Women Still Doing Worse in the Online Environment, But There’s Hope
Last year this Newsletter reported on the lack of investment in Women-owned digital economy companies in Africa. The African ecommerce market could benefit by around $14.5 billion if the number of women selling on online platforms achieves parity with men, according to a new report from the International Finance Corporation (IFC), in partnership with the European Commission. Researchers interviewed sellers and ecommerce experts, conducted surveys with men and women selling online in Kenya, Nigeria, and Côte d’Ivoire, and analysed data from Jumia, one of the biggest ecommerce platforms in the continent. They found that ecommerce platforms can support women to grow and thrive in the sector by collecting gender-disaggregated data, leveraging platform financing, educating women on paid promotions, boosting training offerings, and encouraging entry into high-value sectors.

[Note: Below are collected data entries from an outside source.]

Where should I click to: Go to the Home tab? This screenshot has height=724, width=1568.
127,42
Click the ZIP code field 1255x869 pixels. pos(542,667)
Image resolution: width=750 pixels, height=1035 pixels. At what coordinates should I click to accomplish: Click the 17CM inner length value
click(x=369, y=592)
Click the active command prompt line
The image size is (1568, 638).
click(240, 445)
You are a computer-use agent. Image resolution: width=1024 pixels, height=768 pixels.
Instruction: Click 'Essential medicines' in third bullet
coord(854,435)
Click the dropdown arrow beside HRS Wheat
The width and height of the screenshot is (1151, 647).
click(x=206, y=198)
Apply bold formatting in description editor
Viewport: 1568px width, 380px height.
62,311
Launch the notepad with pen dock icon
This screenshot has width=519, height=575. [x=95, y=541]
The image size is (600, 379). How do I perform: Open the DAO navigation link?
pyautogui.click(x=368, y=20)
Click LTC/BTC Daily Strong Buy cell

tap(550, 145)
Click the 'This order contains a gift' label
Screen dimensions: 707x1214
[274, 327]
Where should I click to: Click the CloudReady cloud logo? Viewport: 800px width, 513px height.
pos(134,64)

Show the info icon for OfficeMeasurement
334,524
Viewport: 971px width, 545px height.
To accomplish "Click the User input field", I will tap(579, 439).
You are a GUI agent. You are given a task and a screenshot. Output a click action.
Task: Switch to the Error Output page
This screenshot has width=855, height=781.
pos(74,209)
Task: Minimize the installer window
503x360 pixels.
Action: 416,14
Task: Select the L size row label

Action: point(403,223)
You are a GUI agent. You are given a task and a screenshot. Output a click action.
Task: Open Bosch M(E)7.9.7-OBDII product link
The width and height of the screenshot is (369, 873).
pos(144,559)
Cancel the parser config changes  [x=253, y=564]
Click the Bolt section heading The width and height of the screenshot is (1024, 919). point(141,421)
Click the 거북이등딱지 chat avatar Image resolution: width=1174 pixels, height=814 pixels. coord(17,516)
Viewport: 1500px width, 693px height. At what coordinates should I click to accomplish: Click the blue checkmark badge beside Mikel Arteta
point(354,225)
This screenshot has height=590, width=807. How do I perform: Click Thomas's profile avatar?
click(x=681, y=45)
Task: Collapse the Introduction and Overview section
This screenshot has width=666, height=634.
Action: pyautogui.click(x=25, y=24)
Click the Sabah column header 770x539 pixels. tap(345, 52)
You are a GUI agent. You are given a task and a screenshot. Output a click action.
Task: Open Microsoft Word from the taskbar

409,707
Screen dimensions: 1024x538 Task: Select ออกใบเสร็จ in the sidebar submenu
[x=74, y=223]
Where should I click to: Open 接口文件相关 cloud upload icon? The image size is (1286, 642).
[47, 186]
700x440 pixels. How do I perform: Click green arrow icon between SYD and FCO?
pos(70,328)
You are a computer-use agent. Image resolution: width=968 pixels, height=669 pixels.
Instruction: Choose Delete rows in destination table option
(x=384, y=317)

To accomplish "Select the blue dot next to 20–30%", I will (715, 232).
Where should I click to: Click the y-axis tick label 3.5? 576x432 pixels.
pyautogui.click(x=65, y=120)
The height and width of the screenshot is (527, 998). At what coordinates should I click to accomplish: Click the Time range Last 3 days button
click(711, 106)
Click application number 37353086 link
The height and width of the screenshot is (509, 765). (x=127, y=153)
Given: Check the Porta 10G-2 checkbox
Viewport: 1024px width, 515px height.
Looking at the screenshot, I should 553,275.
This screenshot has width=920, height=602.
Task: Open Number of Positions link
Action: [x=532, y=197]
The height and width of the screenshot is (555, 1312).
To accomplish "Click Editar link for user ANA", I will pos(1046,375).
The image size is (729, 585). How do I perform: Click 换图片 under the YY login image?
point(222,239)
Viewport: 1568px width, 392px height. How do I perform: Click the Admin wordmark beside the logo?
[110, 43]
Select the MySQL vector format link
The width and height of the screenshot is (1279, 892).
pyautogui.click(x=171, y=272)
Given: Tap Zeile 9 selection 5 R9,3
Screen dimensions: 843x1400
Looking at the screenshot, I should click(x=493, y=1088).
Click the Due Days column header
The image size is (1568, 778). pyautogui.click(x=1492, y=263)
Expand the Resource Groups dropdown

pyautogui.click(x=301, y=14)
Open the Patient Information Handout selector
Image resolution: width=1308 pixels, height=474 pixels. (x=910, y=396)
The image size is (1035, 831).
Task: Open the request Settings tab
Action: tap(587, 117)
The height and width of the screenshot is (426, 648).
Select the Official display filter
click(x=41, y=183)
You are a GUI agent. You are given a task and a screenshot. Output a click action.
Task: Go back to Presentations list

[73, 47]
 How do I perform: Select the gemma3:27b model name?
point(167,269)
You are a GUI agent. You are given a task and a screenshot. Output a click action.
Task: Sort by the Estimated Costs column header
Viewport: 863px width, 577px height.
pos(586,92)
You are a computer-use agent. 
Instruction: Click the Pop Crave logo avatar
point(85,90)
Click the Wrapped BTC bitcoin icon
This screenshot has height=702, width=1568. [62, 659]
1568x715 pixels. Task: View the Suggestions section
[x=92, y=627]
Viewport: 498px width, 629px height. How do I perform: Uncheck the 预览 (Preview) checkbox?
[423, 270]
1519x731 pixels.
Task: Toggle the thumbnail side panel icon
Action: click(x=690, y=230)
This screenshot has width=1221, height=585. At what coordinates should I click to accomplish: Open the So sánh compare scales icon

While women-owned businesses make up 31% of the businesses on Jumia in Côte d’Ivoire, and 51% each in Kenya and Nigeria, women are more likely to own micro-enterprises, have fewer employees, and see lower individual sales, the report says. The individual average sales for women are lower than men, partly due to the COVID pandemic. The first year of the pandemic resulted in a 39% drop in sales for women-owned businesses, compared to a 28% drop in men-owned businesses. Reversing this would be important to ensure women can compete in the digital economy after the pandemic. The report indicates that this is because there are more women in high-competition fields like beauty products, where it is hard for individuals to distinguish themselves. The report also finds that Jumia, Checkers, Sixty60, Konga, and Kilimall platforms have made Africa’s online shopping flourish.